Copy the records word for word from their first line through the line containing "point(1233,678)", including that line, and leave the pictures out of your copy.

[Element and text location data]

— start —

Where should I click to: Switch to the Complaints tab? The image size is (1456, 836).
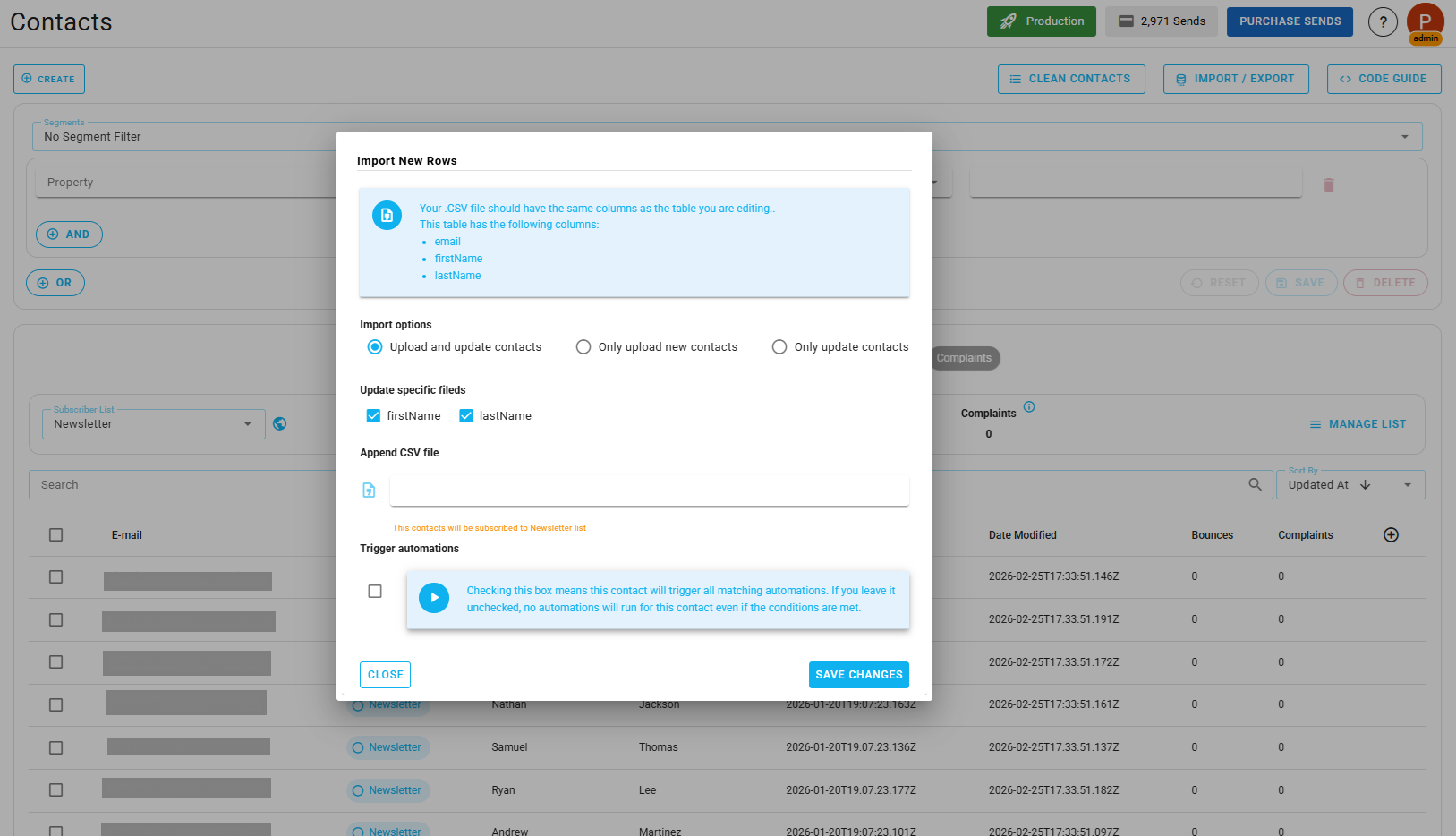tap(965, 358)
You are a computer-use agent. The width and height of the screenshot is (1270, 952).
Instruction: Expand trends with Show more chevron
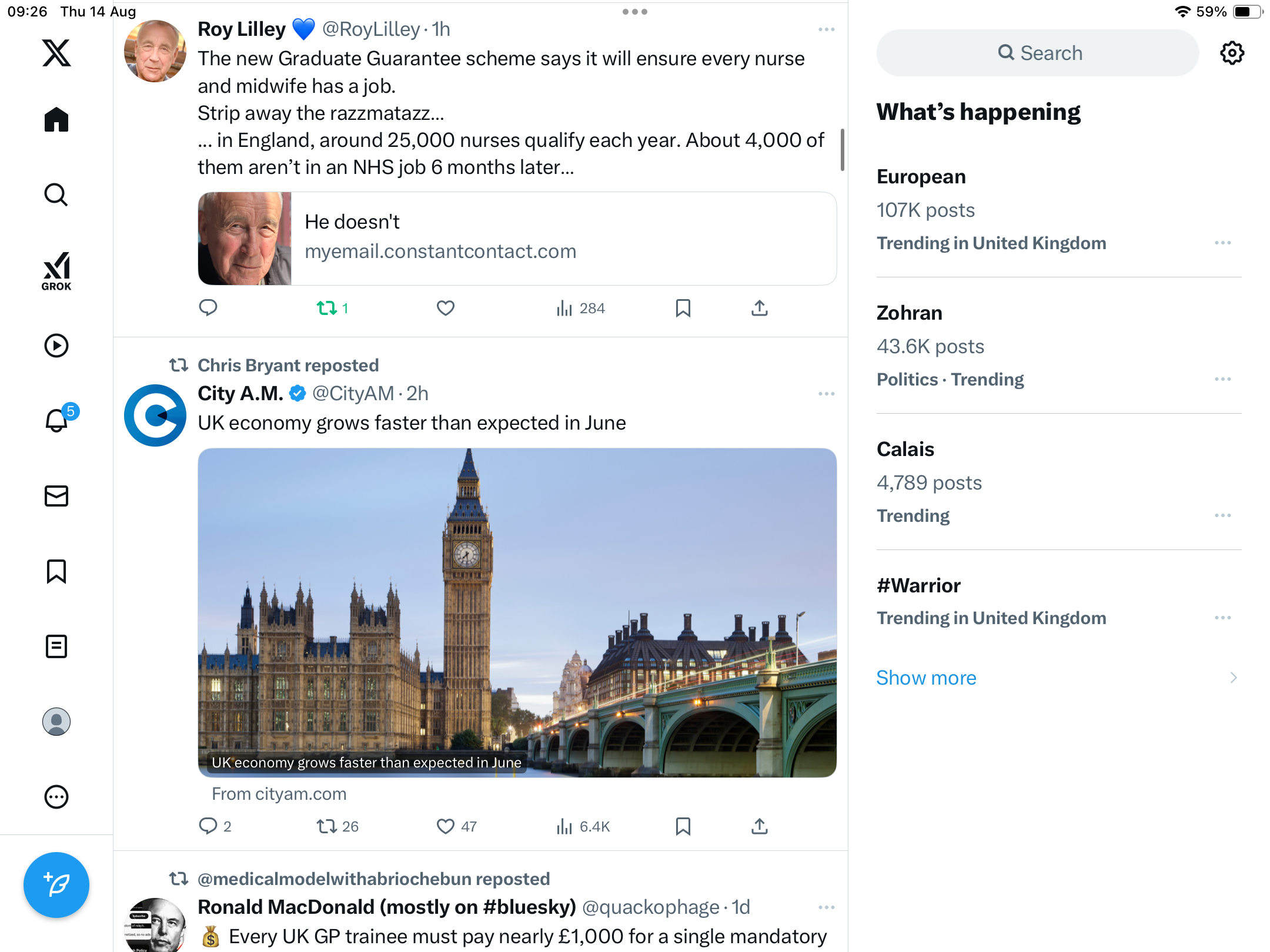point(1233,678)
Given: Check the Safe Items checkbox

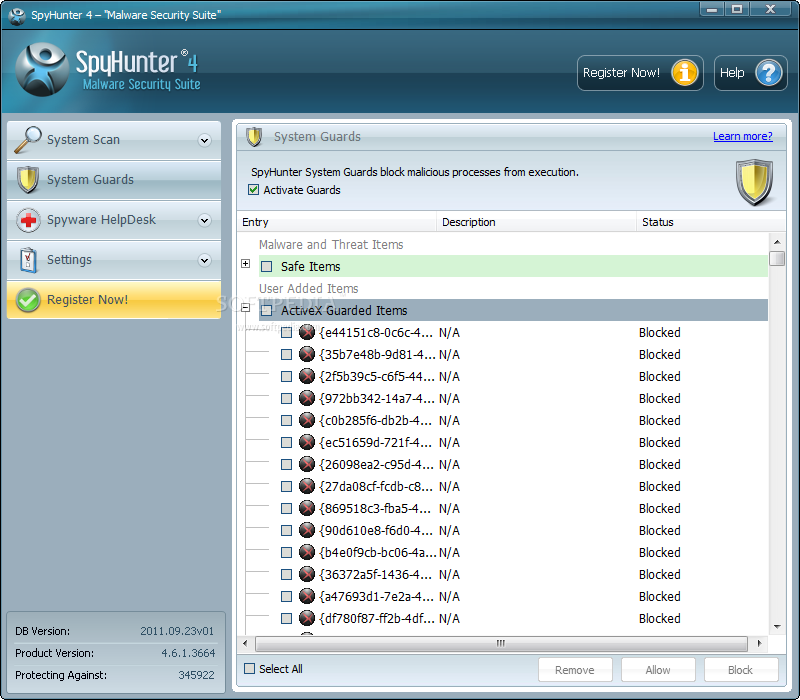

— end —

**COMPLETE ANSWER**
Where should I click to: Switch to the Complaints tab? The image size is (1456, 836).
tap(965, 358)
You are a computer-use agent. The width and height of the screenshot is (1270, 952).
Instruction: Expand trends with Show more chevron
point(1233,678)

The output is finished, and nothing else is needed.